He says the developers tried to evict him. Now the Whites are suing claiming the developers are not honoring their lease, which was transferred to them from the D.C. government.

"Here's my entrance. You want to see the entrance of this business, this is what they give us," White points to a broken sidewalk surrounded by a chain link fence and orange construction barrels.

The lease says the Whites have say-so on what happens to this common area, which developers took to build a building for garbage. One hundred parking a spaces use to be there.

"This use to be all parking. Every bit of this use to be parking right there. That's a big building to have two dumpsters in," said White.

White had built a refrigerated building for garbage (dead fish smells!) but the developers tore it down.

"The new garbage building is air conditioned, not refrigerated," said White. "It's gonna stink and attract rodents."

The Wharf developers say they are preserving the fish market and have allowed access for cheaper spaces for fish market customers in their garage. Validated tickets will cost just $2, but that price is only good for under one hour.

Two hours to park cost WUSA9's Peggy Fox $22.

Billy White says the garage parking is too expensive and there aren't enough spots. And seafood buyers are not going to take Metro.

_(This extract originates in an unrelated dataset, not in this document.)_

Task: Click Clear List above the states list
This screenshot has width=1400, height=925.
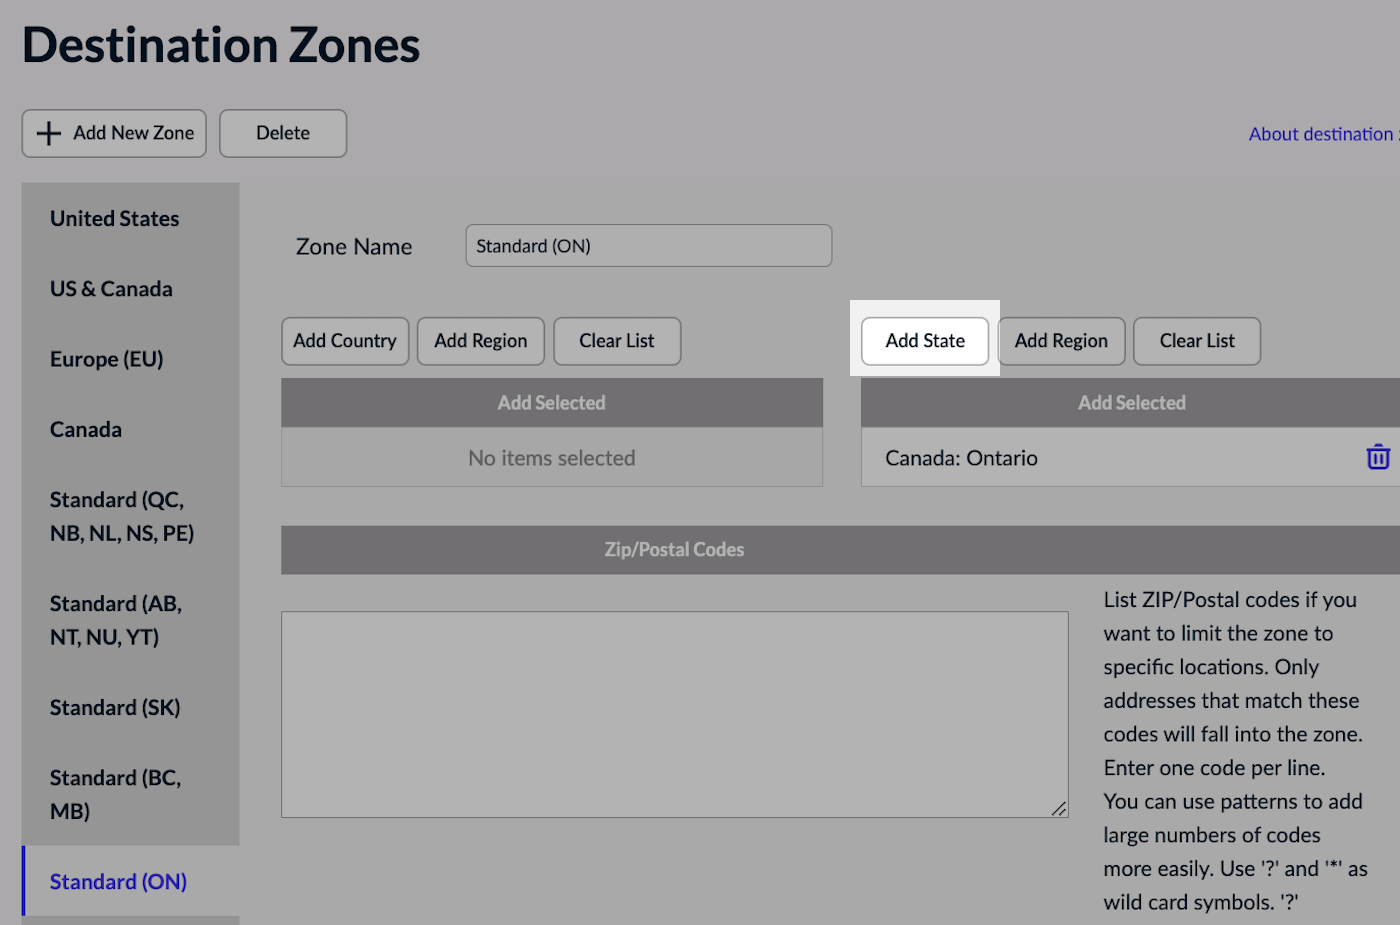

"Can't bring a bushel of crabs on Metro," said White.

Parking is not the only thing the developers have taken from what is now called "The Municipal Seafood Market."

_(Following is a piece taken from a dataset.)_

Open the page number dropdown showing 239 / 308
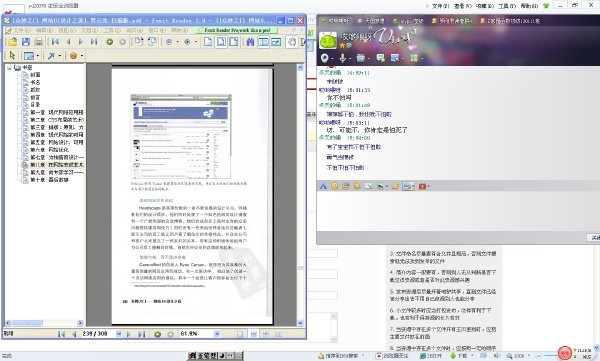Screen dimensions: 600x361 coord(119,334)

They also took the name The Wharf, which is what locals have called the fish market for decades.

But not everybody thinks customers will stay away.

Seafood lover David Cooper did pay to park to get some lunch: "People really love their food. They're going to keep coming, even if they have to pay to park in a garage."

The other business owner at the market, Jesse Taylor, is not part of the lawsuit. Two of his employees said they believe the development will be good for business and will bring in a lot more customers.